■ **About this exercise**
What is the number of lines in the records that contain "Task"? Give only that number.

■ **Data in this exercise**
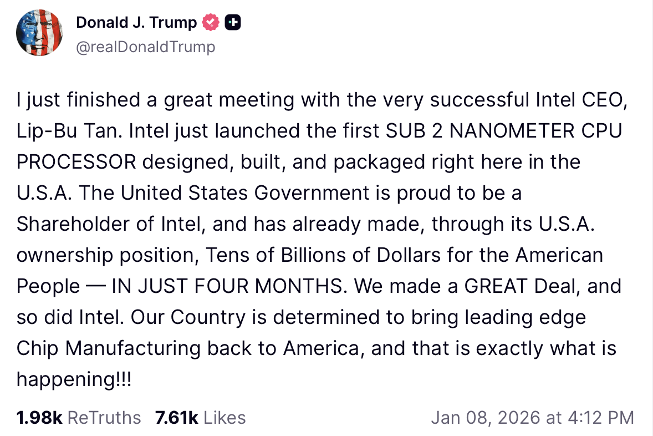Open the 1.98k ReTruths list

[x=79, y=417]
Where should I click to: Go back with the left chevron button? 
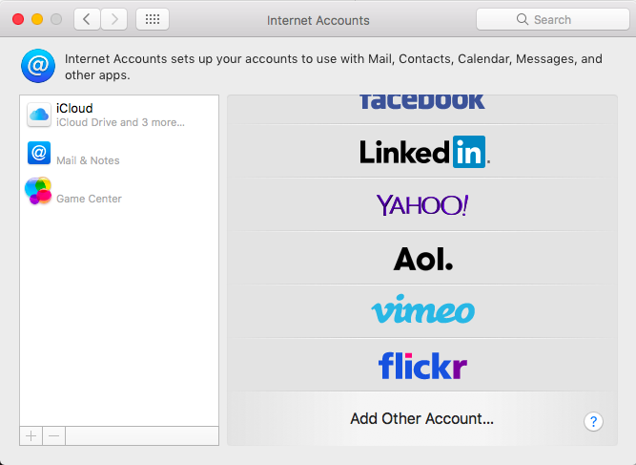87,19
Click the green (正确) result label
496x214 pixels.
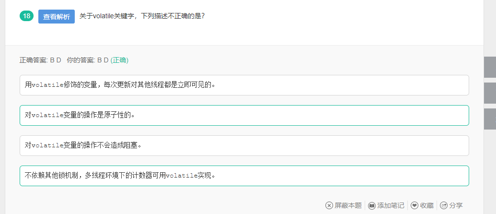pos(119,60)
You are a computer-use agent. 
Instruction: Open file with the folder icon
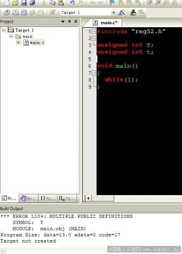(15, 3)
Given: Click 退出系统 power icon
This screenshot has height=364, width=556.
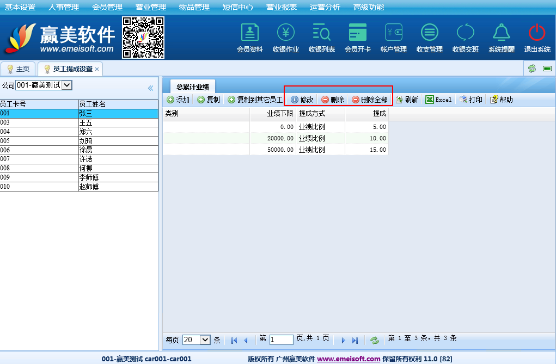Looking at the screenshot, I should pos(537,33).
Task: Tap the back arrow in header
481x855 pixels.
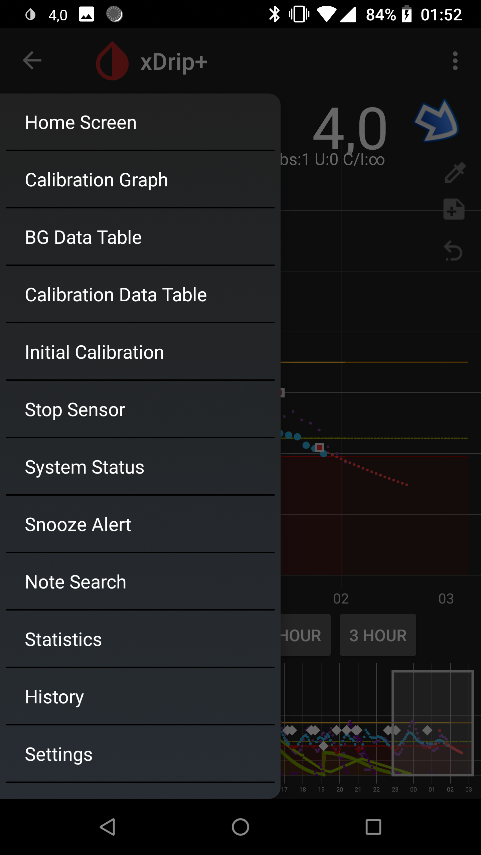Action: click(32, 60)
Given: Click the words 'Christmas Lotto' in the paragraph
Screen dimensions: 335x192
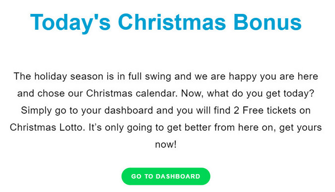Looking at the screenshot, I should (48, 128).
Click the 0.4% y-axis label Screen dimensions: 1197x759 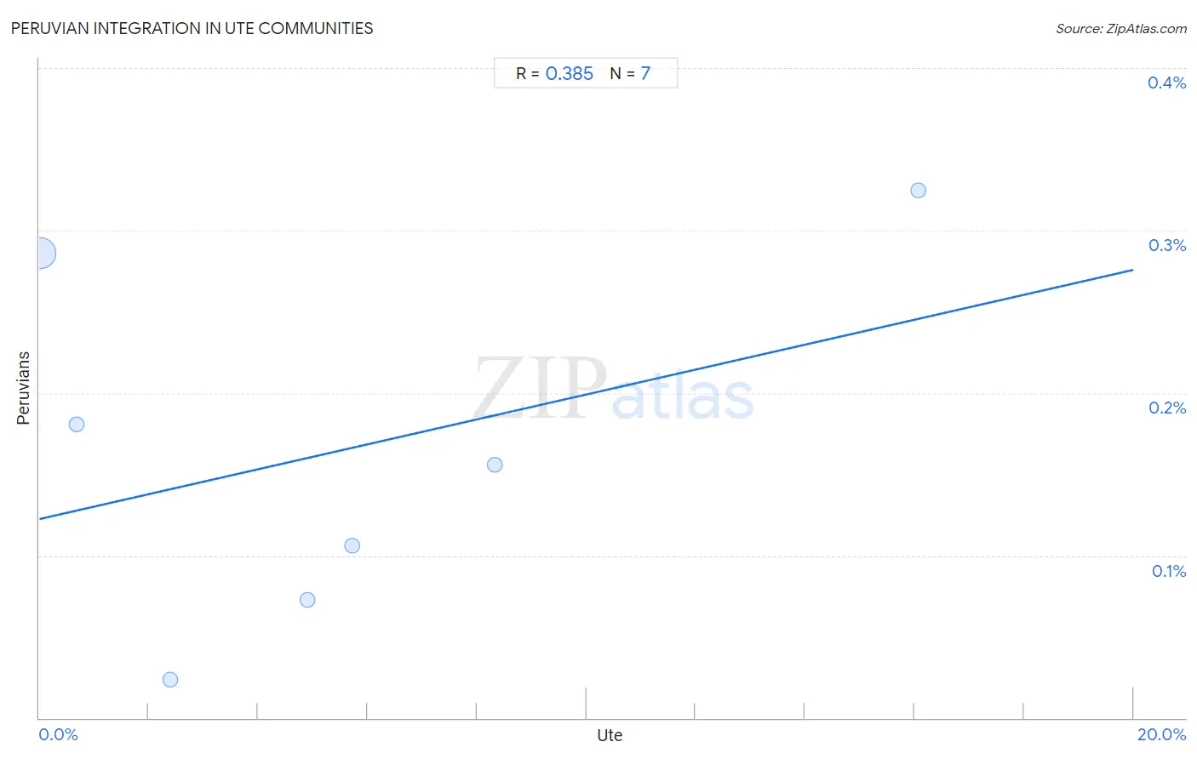1166,83
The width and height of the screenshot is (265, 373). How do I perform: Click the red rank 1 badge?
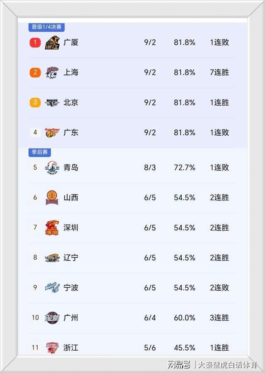tap(35, 42)
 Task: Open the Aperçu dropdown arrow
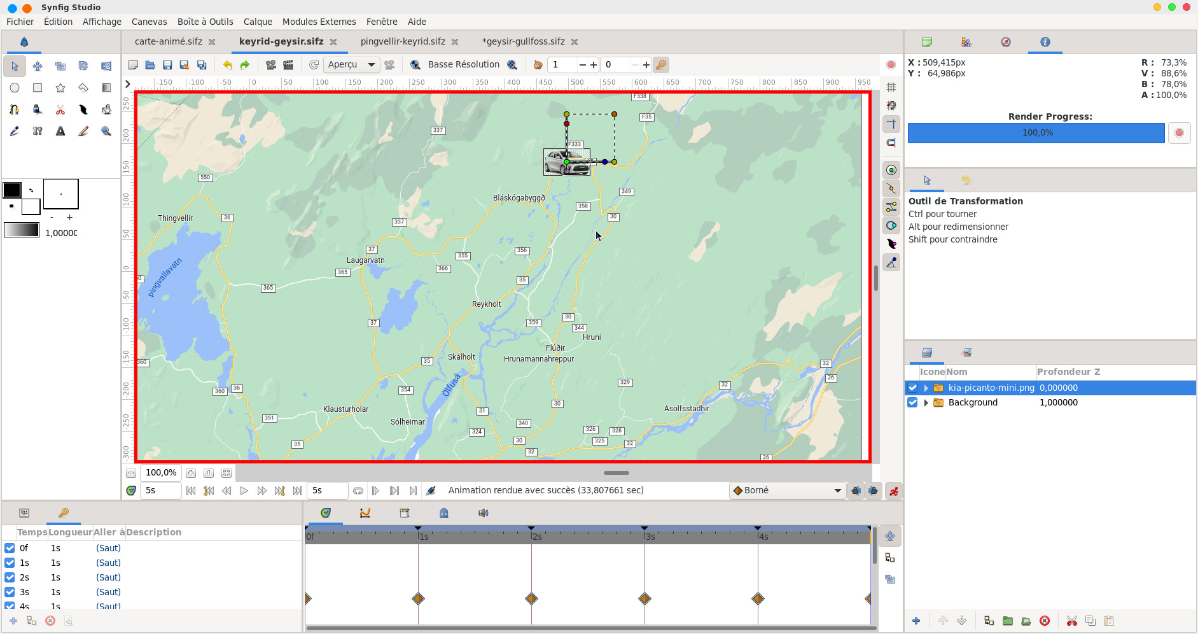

■ **Problem solution**
2